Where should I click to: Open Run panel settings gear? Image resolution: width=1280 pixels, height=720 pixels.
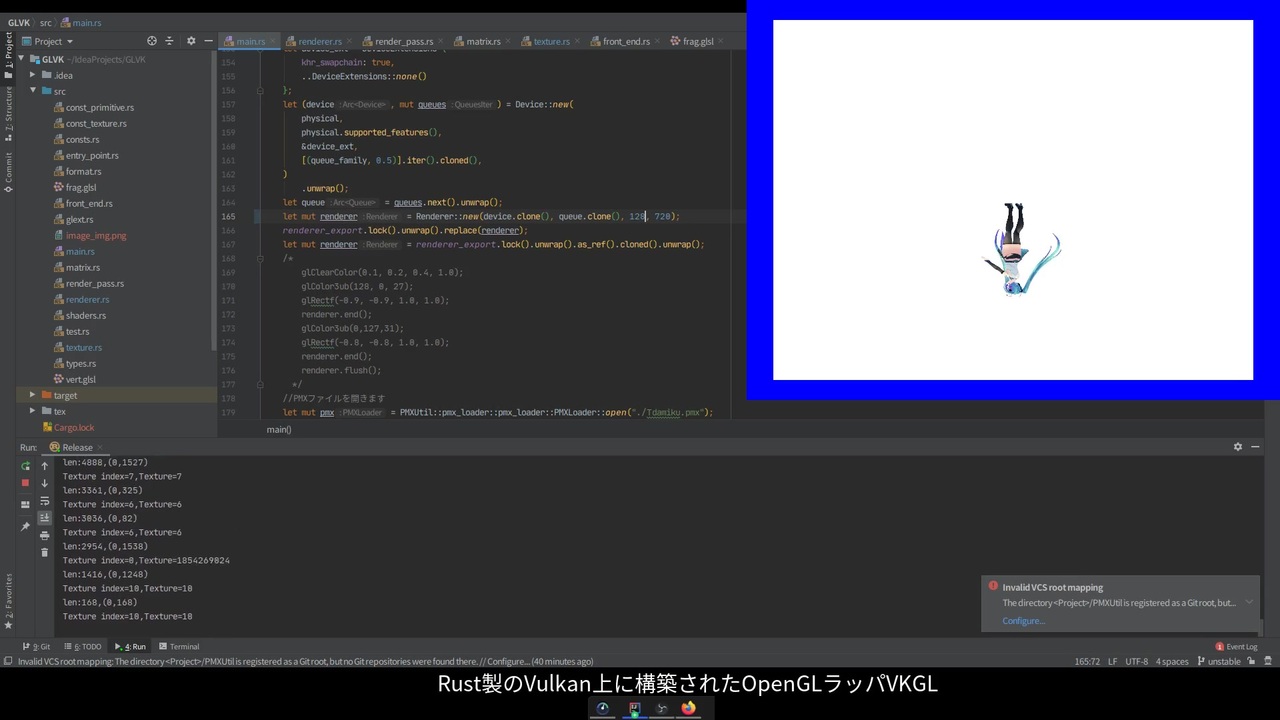pyautogui.click(x=1237, y=447)
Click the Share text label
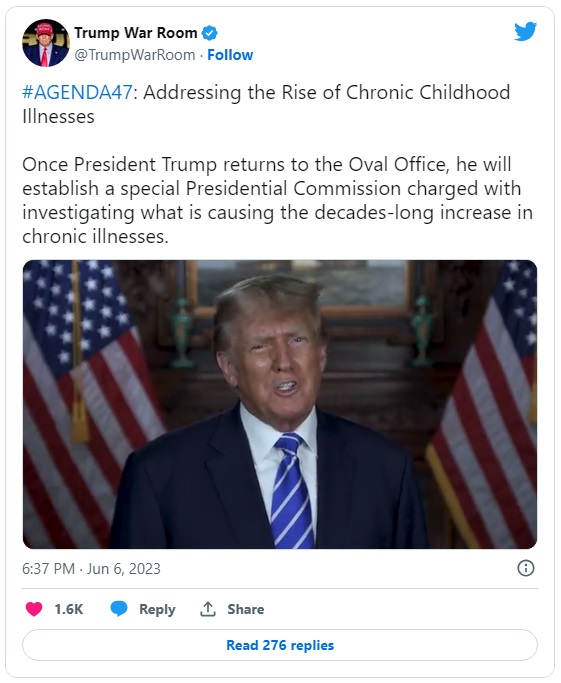561x683 pixels. click(246, 609)
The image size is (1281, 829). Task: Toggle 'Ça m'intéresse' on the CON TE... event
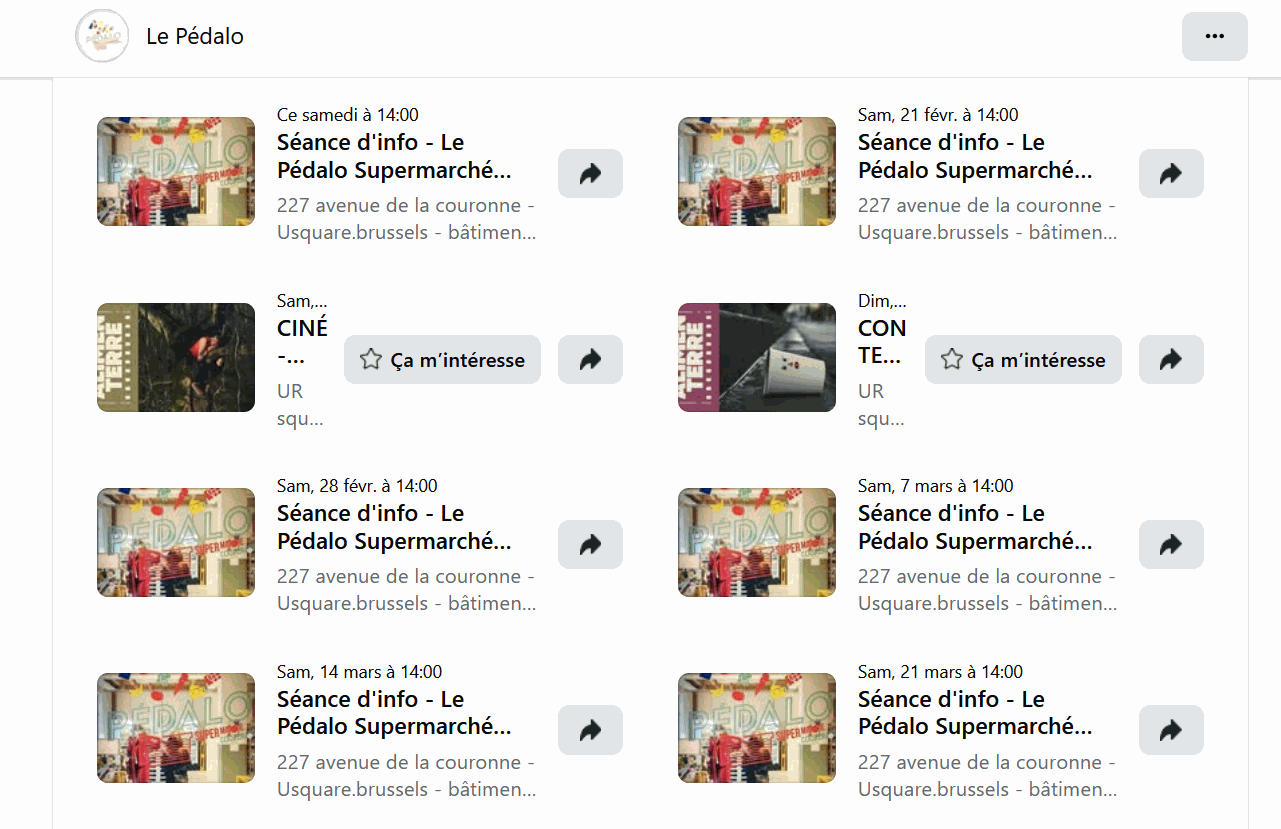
....................
_PROBLEM TO SOLVE:_ Print the records word for word and exclude any picture they hold.

_SOLUTION TO THIS TASK:_
Where should I click to: Open Run panel settings gear? Image resolution: width=1280 pixels, height=720 pixels.
pyautogui.click(x=1237, y=447)
Click the Share text label
561x683 pixels. click(246, 609)
The image size is (1281, 829). Task: Toggle 'Ça m'intéresse' on the CON TE... event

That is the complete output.